Un instant plus tard Weisz
se retourne vers l’arrière :
- Regardez, Monsieur Svarc, comme elle
peine, cette pauvre rosse pour retenir la voiture, pourvu que ce gros poids ne
lui écrase pas le dos. De toute façon la marche en descendant est
plus aisée, autant ne pas nous faire secouer – ne devrions-nous
pas descendre jusqu’à ce qu’il arrive en bas ?
Monsieur Svarc ne se fait pas prier, il se
redresse, il descend.
C’est ainsi que ça se passe
jusqu’à Máramaros, étant
donné que la route est comme ça par-là : ça
monte, puis ça descend. Pas de quoi se disputer, ils sont tous les deux
des hommes de cœur compréhensifs.
Lorsqu’ils arrivent devant
l’auberge de Máramaros, Monsieur Svarc
paye comme il se doit les cinq pengoes convenus. Mais avant de se
séparer il marmonne :
- Vous savez, Monsieur Weisz, je me suis dit que nous sommes tous les deux bien bêtes. Moi, n’est-ce pas, j’avais
à faire à Máramarossziget. Vous,
vous aviez besoin de cinq pengoes. Tout va bien, vous avez eu vos cinq pengoes.

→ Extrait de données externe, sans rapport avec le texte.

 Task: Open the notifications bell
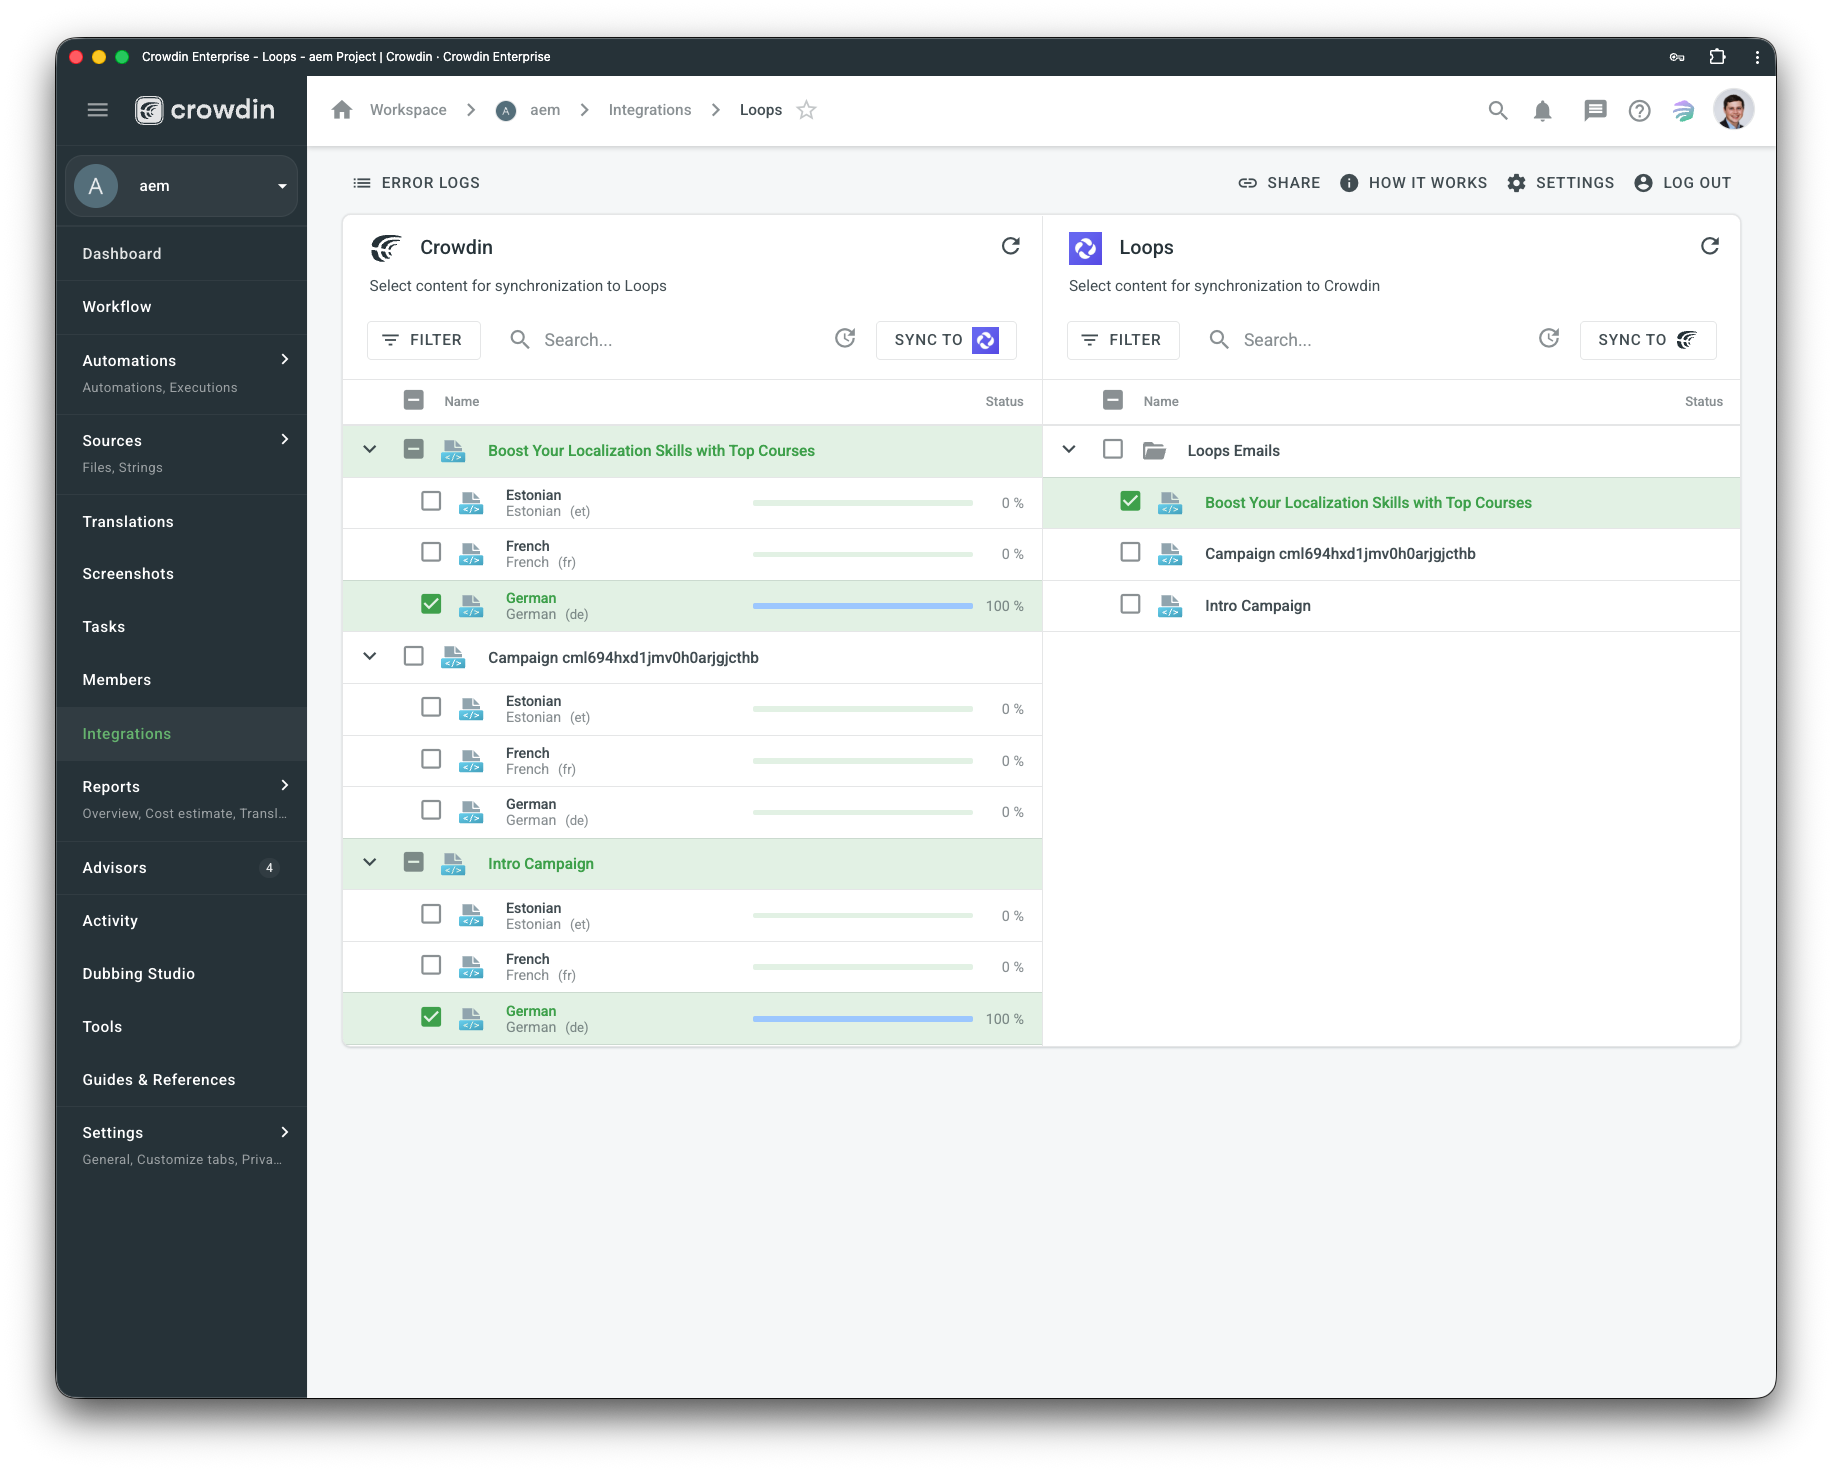[1542, 111]
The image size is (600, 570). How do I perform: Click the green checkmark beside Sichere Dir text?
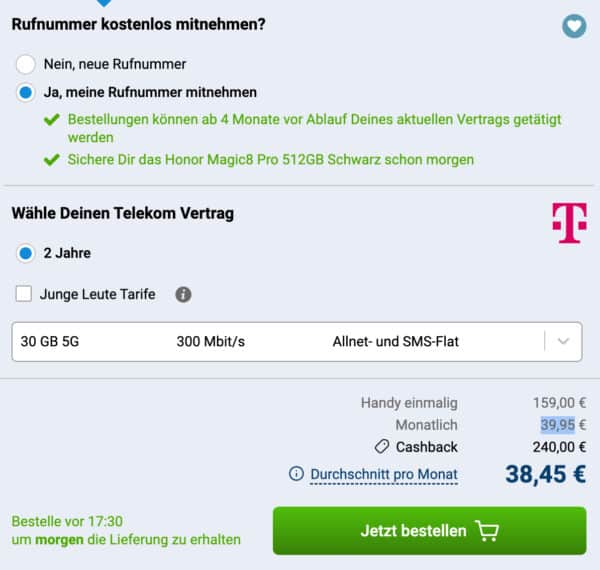[x=52, y=160]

Mais pourquoi diable fallait-il amener
avec nous ce pauvre vieux cheval malade, qui n’a rien gagné
dans l’aventure ?
*
Cette anecdote m’a été
rapportée par l’avocat de celui qui m’a intenté un
procès à l’issue de l’audience où nous nous
sommes réconciliés.
Je remarque que cette anecdote n’est
pas mauvaise en traduction allemande non plus. Cette moralité est
à retenir. On raconte que derrière tout ce
phénomène Hitler se cache la vieille idée de Hindenburg de
réconcilier la nation allemande avec l’empereur d’Allemagne.
Le chemin de la réconciliation est
semé d’embûches, il faudra en payer le prix. N’est-il
pas dommage de s’y lancer avec une si grosse charrette ?
Az Est, 18 mars 1933.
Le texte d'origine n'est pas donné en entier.